Saved data entries
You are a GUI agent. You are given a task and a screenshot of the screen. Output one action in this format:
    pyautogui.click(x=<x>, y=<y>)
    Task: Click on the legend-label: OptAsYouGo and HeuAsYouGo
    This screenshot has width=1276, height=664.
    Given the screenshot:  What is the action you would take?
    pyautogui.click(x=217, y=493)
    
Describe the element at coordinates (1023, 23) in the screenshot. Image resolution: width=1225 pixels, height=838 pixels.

WHAT NEEDS TO BE DONE — Please present every line of the listing above as a numbered list, leaving out any blank lines.

SOLUTION TO THIS EXERCISE —
1. You are a GUI agent. You are given a task and a screenshot of the screen. Output one action in this format:
2.     pyautogui.click(x=<x>, y=<y>)
3.     Task: Click on the legend-label: OptAsYouGo and HeuAsYouGo
4.     This screenshot has width=1276, height=664.
5.     Given the screenshot:  What is the action you would take?
6.     pyautogui.click(x=217, y=493)
7. Describe the element at coordinates (1023, 23) in the screenshot. Image resolution: width=1225 pixels, height=838 pixels.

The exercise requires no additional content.